Stephen Chbosky was, at least I thought, one of those "one-novel" guys. He's a director, a screenwriter and author of the coming-of-age novel The Perks of Being a Wallflower. I loved Wallflower in my early-twenties, and I enjoyed the movie adaptation - which, Chbosky directed - but I never thought we'd see any further books from him.
Boy, was I wrong.
This year, twenty years after the publication of his first novel, Stephen Chbosky has delivered a doorstopper of a novel in Imaginary Friend. Where Wallflower was a short novel, sweet and lighthearted, Imaginary Friend is 700 pages of King-esque horror. In fact, in the Acknowledgements page, Chbosky thanks Stephen King for the inspiration for this story.
Imaginary Friend is a tale woven through multiple characters and perspectives, but at its core is about a seven year-old boy and his mother who have fled an abusive relationship and settle in rural Pennsylvania. The little boy, Christopher, goes missing for six days and when he reappears , things start getting weird. And he now has an imaginary friend, who he calls The Nice Man. And The Nice Man needs him to build a treehouse in the woods behind their neighborhood for some very mysterious and ominous reasons.
I loved this story, and it got really scary. It made my skin crawl, made me tear up and gave me the hilly-willies at points.
However, it's also incredibly long. I couldn't find any actual word count information online, but multiplying the words-per-page by its total of 700 pages, the novel clocks in somewhere around a quarter million words. That's Order of the Phoenix long. And, I don't mind a long novel, but I really felt like a good chunk of this novel could have been left from the printer. A little tightening up could have made this story fly. All in all, however, I loved it. I love a story that makes me feel things. If an author can make me actually cry, there's something to be said for that. Though definitely not a young adult novel due to some of the more mature aspects of the story, I really enjoyed the camaraderie of the young protagonist and his friends. It reminded me of being eight years old and having not much other than my single dad and my close friends. An evil presence haunting kids, it's reminescent of It, but not derivative to a fault.
I give Imaginary Friend a solid B+. A great story, but like I said, bring a snack because it's going to take a while to get through it.
December 3, 2019
BOOK REVIEW: The Institute by Stephen King
If you'd ever turned on AM radio at night, you may have come across Coast to Coast AM with Art Bell. When I was younger, I discovered these nighttime transmissions and found myself fascinated with the stories of aliens, time travelers, Men in Black.

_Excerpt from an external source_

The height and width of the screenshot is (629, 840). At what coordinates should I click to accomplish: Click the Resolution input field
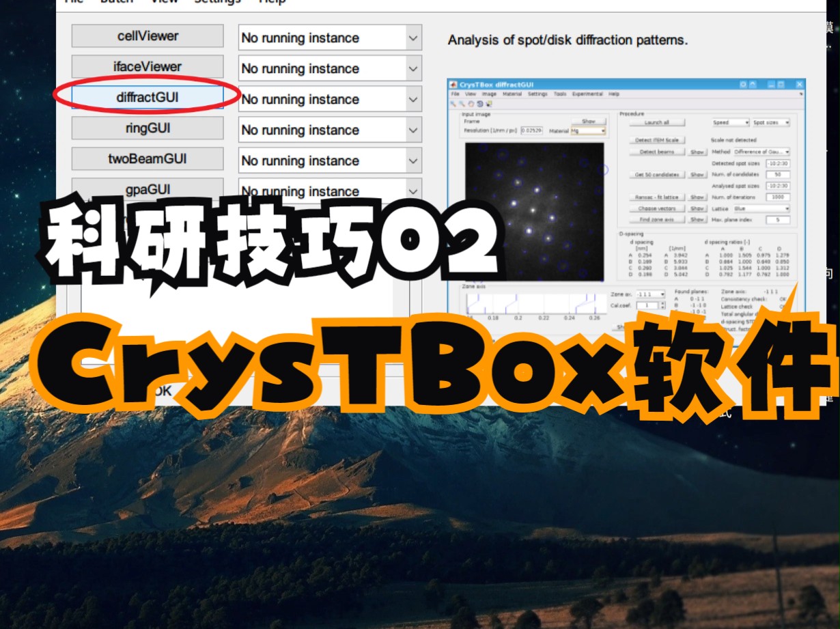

12 year-old Luke Ellis is a child prodigy and sometimes when he's excited, things happen. Like an

empty pizza pan will go flying off the table. Or the kitchen cabinets will swing open. And one night, he's abducted from his home and he wakes up the next morning, finding himself in a room that looks like his room in a place called the Institute. The Institute, with its cinder block walls and Front Half and Back Half, is something out of a Coast to Coast with Art Bell story.
As much high-concept pulp fiction about telepathic and telekinetic children and saving the world, Stephen King's latest novel The Institute is also a diatribe on modern America, where children are held captive by the state for "the greater good." The people in the Institute believe, wholeheartedly, that they are doing good work, despite their harsh treatment of the kids that reside there. The kids are dehumanized, tested on, seen as nothing more than a means to an end. They're not children, they're just cogs in a wheel in a big machine.
Telepathic kids is a subject King's written on before, but here, he puts an exigent twist on a story that mirrors our current political climate.
If I had one gripe about The Institute, it would be that the middle-third of the book seemed to drone on. There were several times when I grabbed a chunk of pages and thought, "Nothing's happening." But once things started to "happen" it was like riding a rollercoaster all the way to the end.
An enjoyable read and the last third of the book is a hell of an adventure, but it's not nearly my favorite King book—that title is still held by his 2011 time travel tome 11/22/63.